I wanted them to be able to rise above the scandal. I wanted them to prove that America is a country built on freedom, like everybody says it is, and that you can criticize your elected leader and not be put to death.

It's much deeper than that though. Nobody is publicly put to death, but an artist can be commercially put to death. They can be frozen out by radio stations and record stores.

I have to say, yes, it was disrespectful and even rude for them to state that they were ashamed that Bush is from Texas. But that did not deserve death threats.



Just an extra note concerning Rick Rubin: What the hell happened???? Just week before, another of his projects, Stadium Arcadium by Red Hot Chili Peppers, was released, and it's brilliant.

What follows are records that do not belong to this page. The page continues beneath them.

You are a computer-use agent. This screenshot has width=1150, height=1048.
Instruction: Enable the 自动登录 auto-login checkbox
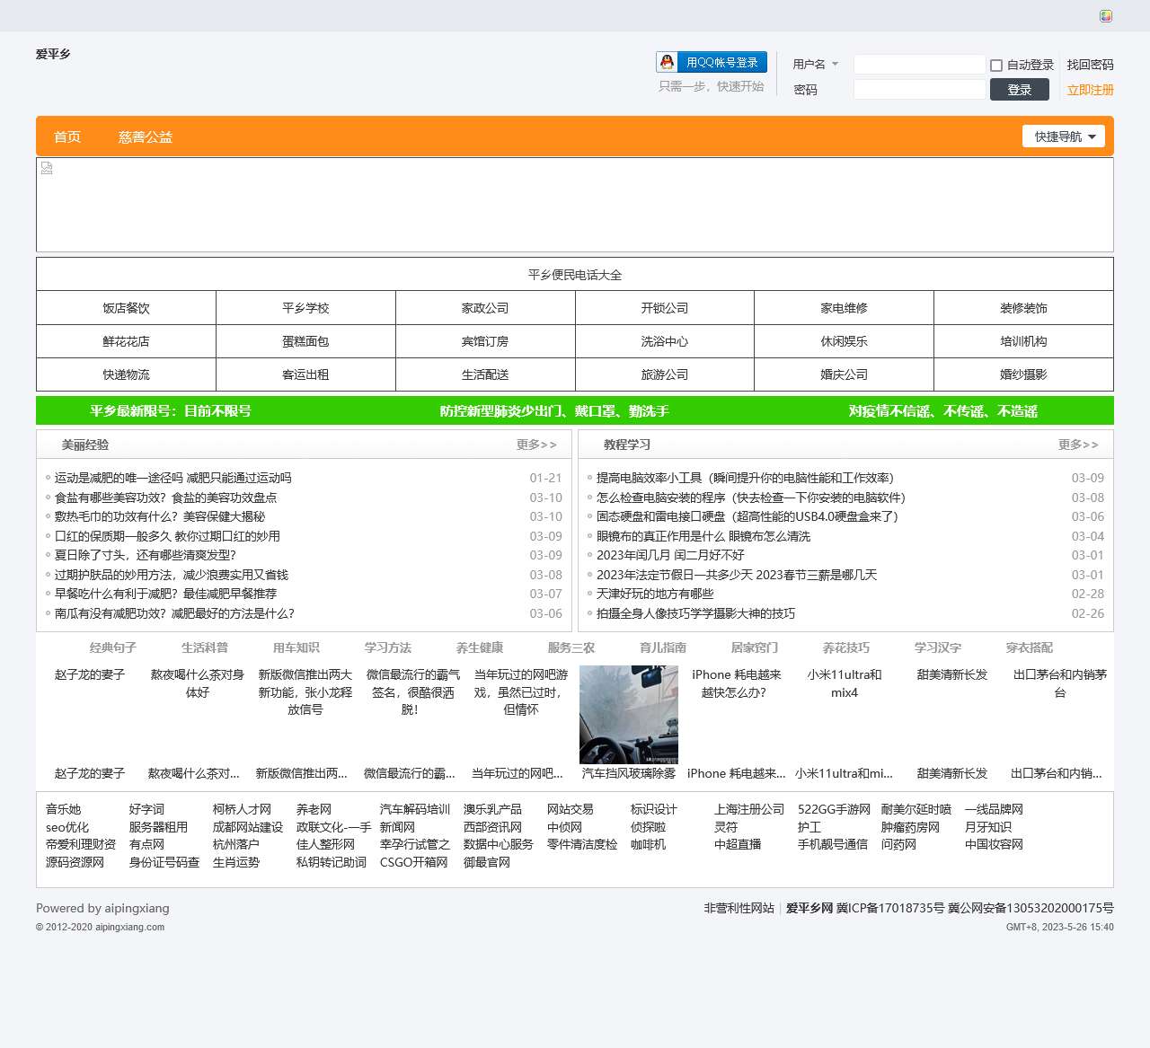[996, 66]
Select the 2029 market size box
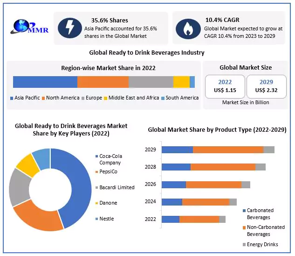Screen dimensions: 295x256 coord(266,86)
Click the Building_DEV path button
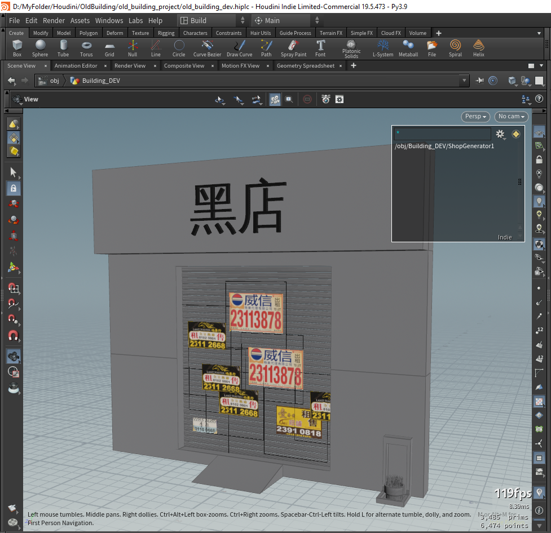 (95, 81)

I'm not the only one who thinks so, it turns out. I can't figure out how he could go so terribly wrong with the Chicks. I don't believe it's because he's not familiar with country music. I'd like to once again point out the work he did with Johnny Cash, which was, for the most part, perfectly stripped down and essential.

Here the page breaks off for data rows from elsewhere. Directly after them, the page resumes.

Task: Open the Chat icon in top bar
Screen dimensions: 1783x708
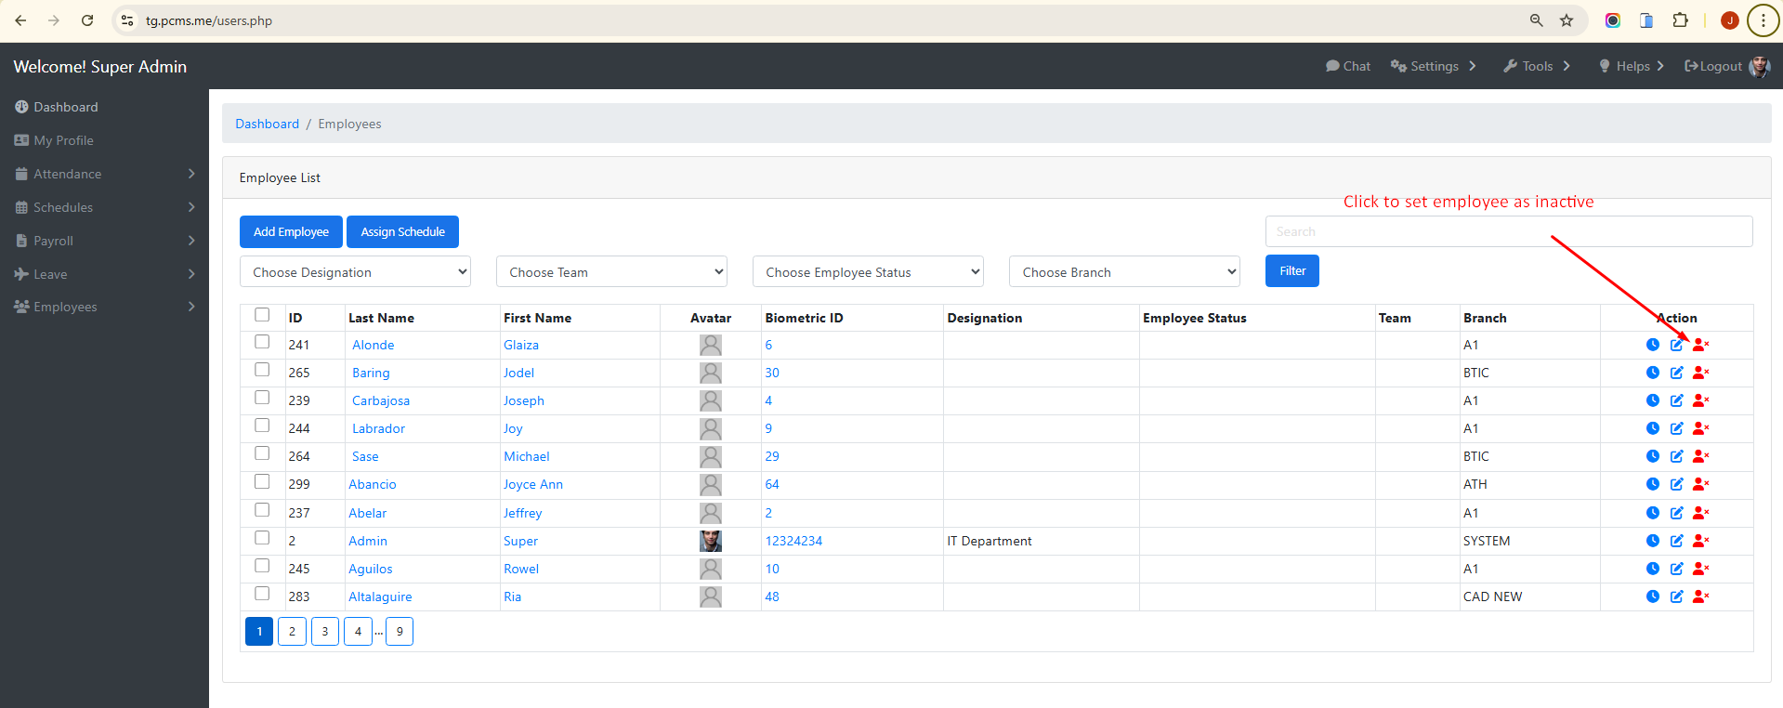Action: 1347,66
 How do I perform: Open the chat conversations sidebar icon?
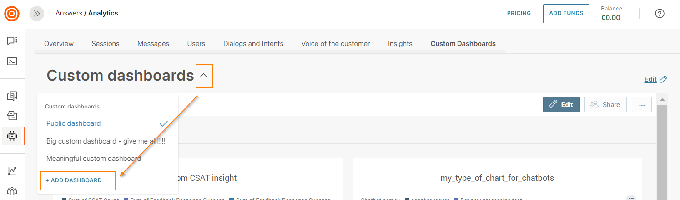click(x=12, y=41)
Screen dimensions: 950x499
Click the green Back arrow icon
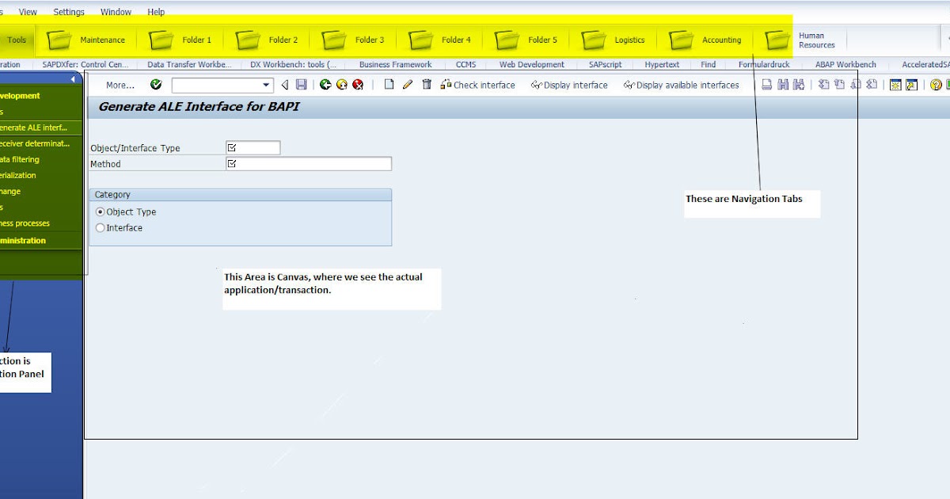click(x=326, y=85)
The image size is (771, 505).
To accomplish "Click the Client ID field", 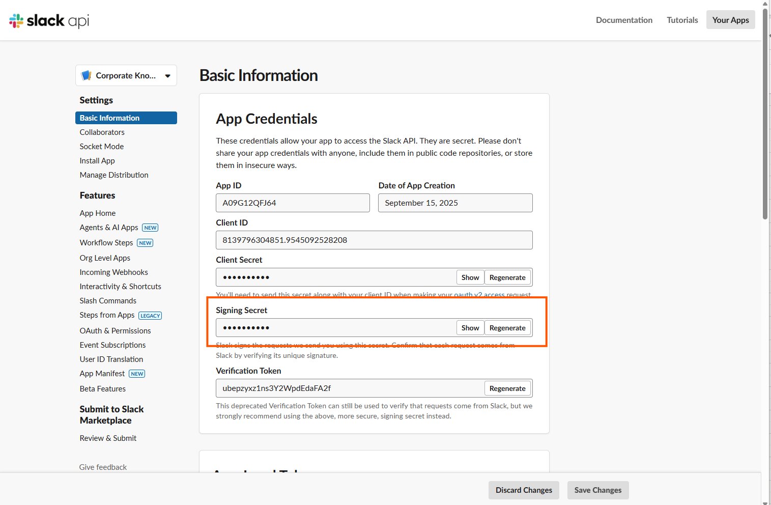I will (374, 240).
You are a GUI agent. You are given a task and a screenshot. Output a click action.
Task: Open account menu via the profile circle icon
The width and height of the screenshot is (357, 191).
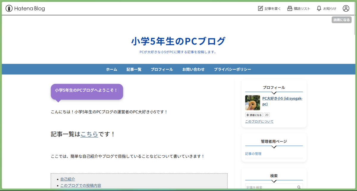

Did he phone it in? Did he put an underling on it? Was he sick with a terrible head cold?

It's hard to say what caused this underwhelming, uninteresting, unlistenable disaster. I just feel that this is not the record I hoped the Dixie Chicks would come back with.

6 comments:

Matt Mullenix said...

OUch. Well I guess my collection will stay at 2 Chicks albumns for a while!

Heidi the Hick said...

Sorry to break it to you Matt, but you've got the best of them already. Ouch is right!

Anonymous said...

Interesting, interesting. I heard an interview with the Chicks on Fresh Air the other day, and I did feel that Terry Gross spent waaay too much time focused on the backlash (then agian, I only caught the first part of the 'view 'cuz my son threw up in his carseat).

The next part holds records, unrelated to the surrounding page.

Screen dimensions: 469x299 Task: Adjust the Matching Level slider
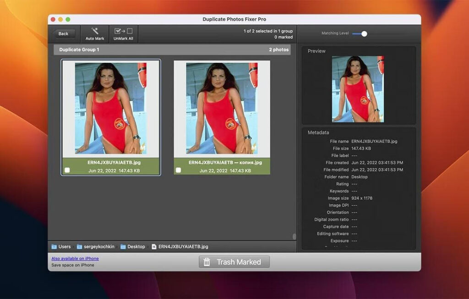pyautogui.click(x=364, y=33)
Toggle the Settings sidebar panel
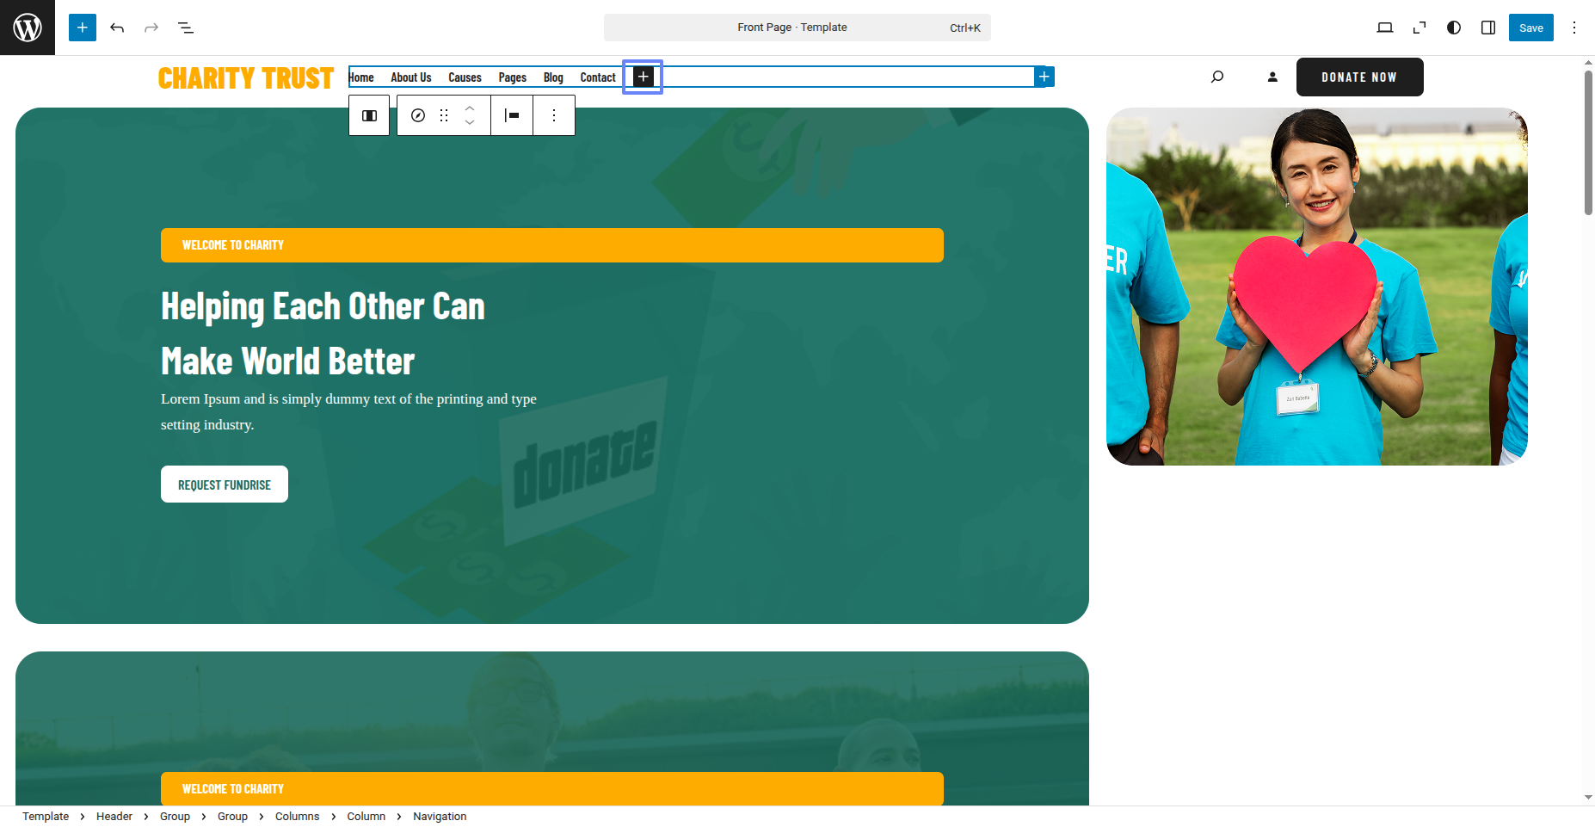The image size is (1595, 827). 1488,28
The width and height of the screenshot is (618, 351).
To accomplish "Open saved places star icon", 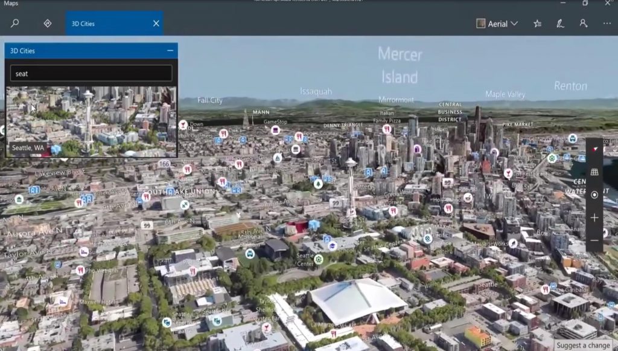I will coord(538,24).
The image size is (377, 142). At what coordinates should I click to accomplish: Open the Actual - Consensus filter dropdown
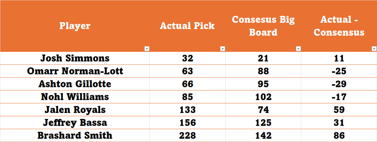click(x=374, y=49)
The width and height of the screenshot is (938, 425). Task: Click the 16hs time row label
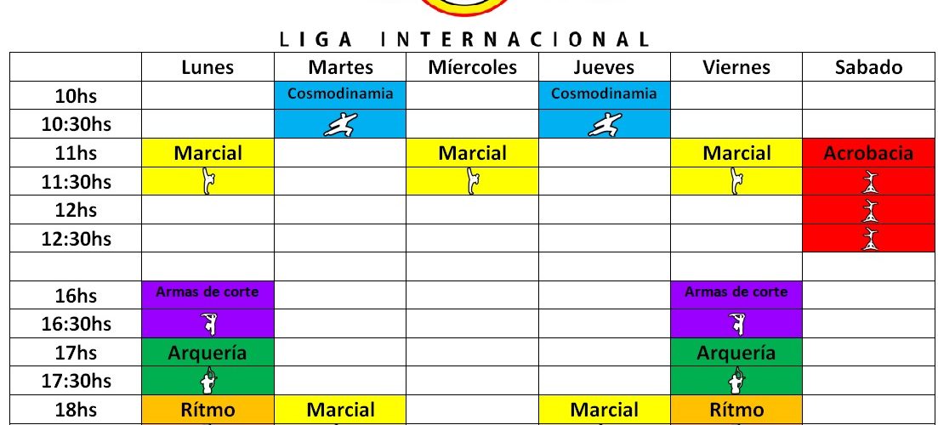(76, 295)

Thatssa shame that the album isn't any good. I think what's intersting is that Ann Coulter can say hideous, venemous things about everyone, inluding 9/11 widows, and her book sells like hotcakes but one comment back in 2003 and the Chicks are publically crucified. It sounds as this has basically killed their spirit, or hardend 'em so damned bad that their music stinks.

::sigh:: What a world, what a world, what a world.

BTW, this was a fine, fine review, IMHO!!

Heidi the Hick said...

I know Big O. I wish their talent could just shine through all of this.

I didn't think of the Ann Coulter thing because I don't know what's going on so much in American politics. (Actually I kind of avoid it.) But being very into music and music press I thought it was interesting that Eddie Vedder and Neil Young can write entire albums stating that the Prez should go, and they don't get death threats.

How about no death threats, eh?

Thanks for the compliment, Orange.

Distant Timbers Echo said...

Wow, now this is a good review.

I loved the Chicks and still love their music from back in the day. When I play it people start giving ME death threats!

But I still love it. This album, after such a political debacle, would never have made it anyway. Maybe they didn't put as much energy into it as they did their others. That's back when they loved America and Country.

Nowadays, you can tell plainly that they've lost something they loved to do.

Heidi the Hick said...

Yes, I agree. The spark is gone. Sad, isn't it?